Copy the entries below word for word, minus the pictures.

Stored data below:

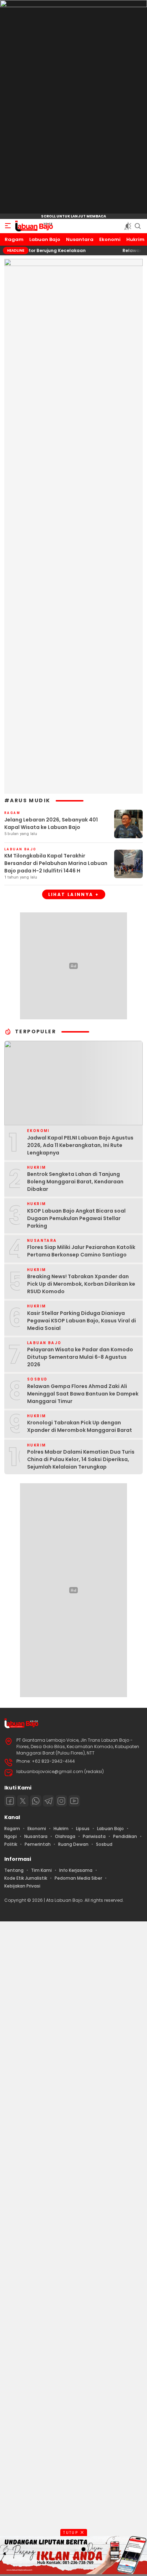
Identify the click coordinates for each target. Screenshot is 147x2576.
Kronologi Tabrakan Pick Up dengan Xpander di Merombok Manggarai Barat (79, 1426)
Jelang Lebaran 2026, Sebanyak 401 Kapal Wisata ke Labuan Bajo (51, 823)
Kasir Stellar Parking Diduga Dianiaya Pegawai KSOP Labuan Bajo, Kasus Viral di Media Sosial (81, 1321)
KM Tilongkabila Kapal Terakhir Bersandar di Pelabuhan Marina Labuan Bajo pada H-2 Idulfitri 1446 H (55, 863)
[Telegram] (48, 1801)
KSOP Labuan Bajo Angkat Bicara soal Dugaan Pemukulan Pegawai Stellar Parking (76, 1218)
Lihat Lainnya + (73, 894)
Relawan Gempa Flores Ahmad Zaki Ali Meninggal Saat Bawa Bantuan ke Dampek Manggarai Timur (82, 1394)
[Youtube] (74, 1801)
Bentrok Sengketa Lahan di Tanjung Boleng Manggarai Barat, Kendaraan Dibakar (75, 1182)
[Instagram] (61, 1801)
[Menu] (7, 226)
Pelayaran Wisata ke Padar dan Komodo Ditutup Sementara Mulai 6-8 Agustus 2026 (80, 1357)
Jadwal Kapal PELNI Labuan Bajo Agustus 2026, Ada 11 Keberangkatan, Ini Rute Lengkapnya (80, 1145)
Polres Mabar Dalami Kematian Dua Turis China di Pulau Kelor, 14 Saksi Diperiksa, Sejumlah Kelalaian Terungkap (81, 1459)
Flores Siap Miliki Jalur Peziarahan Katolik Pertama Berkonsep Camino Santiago (81, 1251)
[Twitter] (23, 1801)
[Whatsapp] (35, 1801)
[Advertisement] (73, 2247)
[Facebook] (10, 1801)
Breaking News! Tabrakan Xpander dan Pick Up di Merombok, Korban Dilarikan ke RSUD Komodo (81, 1284)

End of Stored data.

- Exercise result
Identify the click coordinates for each target. Screenshot is 147x2576.
Kronologi Tabrakan Pick Up dengan Xpander di Merombok Manggarai Barat (79, 1426)
Jelang Lebaran 2026, Sebanyak 401 Kapal Wisata ke Labuan Bajo (51, 823)
Kasir Stellar Parking Diduga Dianiaya Pegawai KSOP Labuan Bajo, Kasus Viral di Media Sosial (81, 1321)
KM Tilongkabila Kapal Terakhir Bersandar di Pelabuhan Marina Labuan Bajo pada H-2 Idulfitri 1446 H (55, 863)
[Telegram] (48, 1801)
KSOP Labuan Bajo Angkat Bicara soal Dugaan Pemukulan Pegawai Stellar Parking (76, 1218)
Lihat Lainnya + (73, 894)
Relawan Gempa Flores Ahmad Zaki Ali Meninggal Saat Bawa Bantuan ke Dampek Manggarai Timur (82, 1394)
[Youtube] (74, 1801)
Bentrok Sengketa Lahan di Tanjung Boleng Manggarai Barat, Kendaraan Dibakar (75, 1182)
[Instagram] (61, 1801)
[Menu] (7, 226)
Pelayaran Wisata ke Padar dan Komodo Ditutup Sementara Mulai 6-8 Agustus 2026 (80, 1357)
Jadwal Kapal PELNI Labuan Bajo Agustus 2026, Ada 11 Keberangkatan, Ini Rute Lengkapnya (80, 1145)
Polres Mabar Dalami Kematian Dua Turis China di Pulau Kelor, 14 Saksi Diperiksa, Sejumlah Kelalaian Terungkap (81, 1459)
Flores Siap Miliki Jalur Peziarahan Katolik Pertama Berkonsep Camino Santiago (81, 1251)
[Twitter] (23, 1801)
[Whatsapp] (35, 1801)
[Advertisement] (73, 2247)
[Facebook] (10, 1801)
Breaking News! Tabrakan Xpander dan Pick Up di Merombok, Korban Dilarikan ke RSUD Komodo (81, 1284)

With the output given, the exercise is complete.